Modernizing Vision , Jonathan Crary


From: Vision & Visuality, Hal Foster, Dia Foundation Publications


Askes the question: How has vision and the techniques and
discourses surrounding the photograph been periodized historically?
(Represented or theorized)

Rather than counter the dominant historical models, Crary wants
to raise some important discontinuities that have not been voiced.

1) That the emergence of photography and cinema is a
fulfillment of a long unfolding of technological and
ideological development in the West.

Two models:

a) The camera is the outcome of renaissance perspective, a
search for the objective equivalent of "natural vision".

b) The camera is an apparatus of power that continues to define
and regulate the status of the observer.

Crary wants to

1) Briefly articulate the camera obscura model of vision in
terms of its historical specificity

2) To suggest how that model collapsed in the early 19th
century - when it was displaced by radically different
notions of what an observer was and what constituted vision.


Camera Obscura

The camera obscura's natural function (light/hole/projection)
also seen as

1) a socially constructed artifact that from 1500 to 1700
coalesced into a dominant paradigm that

2) described the status and possibilities of an observer .

It became a model for how observation leads to truthful
inferences about an external world (objective truth).


Objective Truth (31- )

. Model for
1) by which to observe empirical phenomenon
2) reflective introspection and self-observation

. Locke - a means of spatially visualizing the position of an observing subject

. A juridical function to guarantee and police the
correspondence between exterior world and interior
representation.
. To see is to have power
. To see through the camera is to have an authoritative
representation

. Descartes - The aperture of the camera corresponds to a single
mathematically definable point from which the world can be
logically deduced and re-presented. (32)

(Objectifying through the camera) An infallible vantage point.

. Monocular representation provides a unified, stable, constant
space. ( Binocular vision reveals the provisional, dissimilar
and tentative images presented to each eye).

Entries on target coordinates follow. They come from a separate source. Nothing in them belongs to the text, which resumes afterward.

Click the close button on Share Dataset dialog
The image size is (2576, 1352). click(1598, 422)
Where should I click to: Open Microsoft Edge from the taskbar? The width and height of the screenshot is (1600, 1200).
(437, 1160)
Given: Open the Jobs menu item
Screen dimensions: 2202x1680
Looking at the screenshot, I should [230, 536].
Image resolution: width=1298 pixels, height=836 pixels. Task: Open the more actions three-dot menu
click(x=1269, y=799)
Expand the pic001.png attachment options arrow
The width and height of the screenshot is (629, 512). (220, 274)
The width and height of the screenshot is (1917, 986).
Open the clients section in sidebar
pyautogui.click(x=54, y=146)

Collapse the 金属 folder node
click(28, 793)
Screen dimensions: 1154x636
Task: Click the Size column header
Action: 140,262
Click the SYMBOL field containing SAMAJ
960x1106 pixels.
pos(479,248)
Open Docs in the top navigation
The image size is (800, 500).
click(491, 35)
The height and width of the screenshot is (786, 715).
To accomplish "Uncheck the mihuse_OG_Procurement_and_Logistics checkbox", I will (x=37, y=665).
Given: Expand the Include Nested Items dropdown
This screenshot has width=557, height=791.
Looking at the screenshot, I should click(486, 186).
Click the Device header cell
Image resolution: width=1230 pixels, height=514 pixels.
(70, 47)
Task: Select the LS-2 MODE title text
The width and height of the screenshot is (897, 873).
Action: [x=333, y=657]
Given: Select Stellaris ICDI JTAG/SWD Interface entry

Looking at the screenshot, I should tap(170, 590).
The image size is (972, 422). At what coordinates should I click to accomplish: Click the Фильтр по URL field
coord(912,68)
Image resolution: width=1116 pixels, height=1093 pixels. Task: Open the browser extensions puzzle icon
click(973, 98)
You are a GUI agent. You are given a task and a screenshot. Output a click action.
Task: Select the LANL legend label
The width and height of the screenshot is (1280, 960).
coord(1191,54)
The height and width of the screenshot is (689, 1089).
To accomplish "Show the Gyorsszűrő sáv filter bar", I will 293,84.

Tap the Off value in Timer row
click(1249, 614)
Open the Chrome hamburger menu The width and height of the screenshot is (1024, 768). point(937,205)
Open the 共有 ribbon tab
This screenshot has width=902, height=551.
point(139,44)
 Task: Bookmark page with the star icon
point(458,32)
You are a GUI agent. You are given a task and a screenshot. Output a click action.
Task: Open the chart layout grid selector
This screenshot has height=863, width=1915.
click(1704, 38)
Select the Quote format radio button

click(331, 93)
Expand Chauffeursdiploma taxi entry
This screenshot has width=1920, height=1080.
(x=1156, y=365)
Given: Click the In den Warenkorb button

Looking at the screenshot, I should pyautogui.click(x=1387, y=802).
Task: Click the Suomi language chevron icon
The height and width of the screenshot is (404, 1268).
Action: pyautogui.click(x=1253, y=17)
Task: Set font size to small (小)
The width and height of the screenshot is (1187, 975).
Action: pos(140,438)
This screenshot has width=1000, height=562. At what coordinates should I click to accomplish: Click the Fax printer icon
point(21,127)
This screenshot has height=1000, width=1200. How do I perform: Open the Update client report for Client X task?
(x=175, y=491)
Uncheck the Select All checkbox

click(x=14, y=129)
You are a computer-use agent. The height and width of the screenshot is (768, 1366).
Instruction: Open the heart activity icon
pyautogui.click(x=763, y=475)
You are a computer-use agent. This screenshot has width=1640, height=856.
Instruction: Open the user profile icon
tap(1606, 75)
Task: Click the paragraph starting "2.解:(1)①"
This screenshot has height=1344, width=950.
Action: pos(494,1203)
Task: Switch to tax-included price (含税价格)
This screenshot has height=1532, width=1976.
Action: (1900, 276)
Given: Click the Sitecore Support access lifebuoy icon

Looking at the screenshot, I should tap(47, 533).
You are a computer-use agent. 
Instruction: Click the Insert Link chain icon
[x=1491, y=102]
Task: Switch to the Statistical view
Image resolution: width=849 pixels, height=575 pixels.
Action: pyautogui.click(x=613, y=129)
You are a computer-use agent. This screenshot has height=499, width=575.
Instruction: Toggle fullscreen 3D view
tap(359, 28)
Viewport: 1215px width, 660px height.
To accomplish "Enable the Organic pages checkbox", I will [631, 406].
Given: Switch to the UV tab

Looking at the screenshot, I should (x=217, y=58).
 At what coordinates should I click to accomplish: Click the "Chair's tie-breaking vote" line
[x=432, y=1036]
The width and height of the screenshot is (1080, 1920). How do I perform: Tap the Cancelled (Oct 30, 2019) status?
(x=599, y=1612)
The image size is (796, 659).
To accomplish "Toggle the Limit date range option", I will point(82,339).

. Camera -> A metaphysics of interiority. The observer as free
individual in a quasi-domestic space separated from a public
exterior world.

________________________

This objectivity collapses in the 19th century (34)

. Goethe's Theory of Colours - An articulation of subjective
vision in which the body is introduced as the ground on
which vision is possible.

. Vision - a result of physiological processes and external stimulation.

. The discovery of the " visionary " capacities of the body

. Students of vision who went blind staring in the sun: (34)

. David Brewster, invented the kaleidoscope, stereoscope
. Joseph Plateau, studied the persistence of vision
. Gustav Fechner, founder of modern quantitative psychology

. Turner's paintings


Physiology - A new science, 1820-40

. The observer made into a subject of study
. The body as a new continent to be mapped, explored and mastered

. The discovery that "knowledge was conditioned by the physical
and anatomical structure and functioning of the body"

. The body became "a productive body; it existed to be set to work". (36)

. Helmholtz's measurement of the speed of nerve transmission
(ninety feet per second)

. Study of the body in terms of labor/production needs and efficiency

Rapid coordination of hand and eye for repetitive actions
in factory production (37)

. Quantitative studies - the relation between perception and
object became abstract, interchangable and nonvisual.

. Brain and nerve functions identified

. Johannes Muller:

a) The nerves of the different senses were physiologically distinct

b) A uniform cause (electricity) would generate utterly
different sensations from one nerve to another

. Applied to skin triggers sens of touch
. Applied to optic nerve, the experience of light, etc.

c) Different causes will produce the same sensation in a given sensory nerve -

. Muller described a fundamentally arbitrary relationship between
stimulus and sensation

. The experience of sight has no necessary connection with actual light (39)

. The camera obscura model is therefore made irrelevant

. Physiology destroys trust in the sensory experience of vision

. The observer is simultaneously the object of knowledge and the
object of procedures of simulation nad normalization -

The body produces experience for the subject.

. Camera, cinema - technologies of domination & spectacle that
enforce the myth that vision is incorporeal, veridical and
realistic (43),something overthrown in the early 1840's.
Impressionism followed, then abstraction later.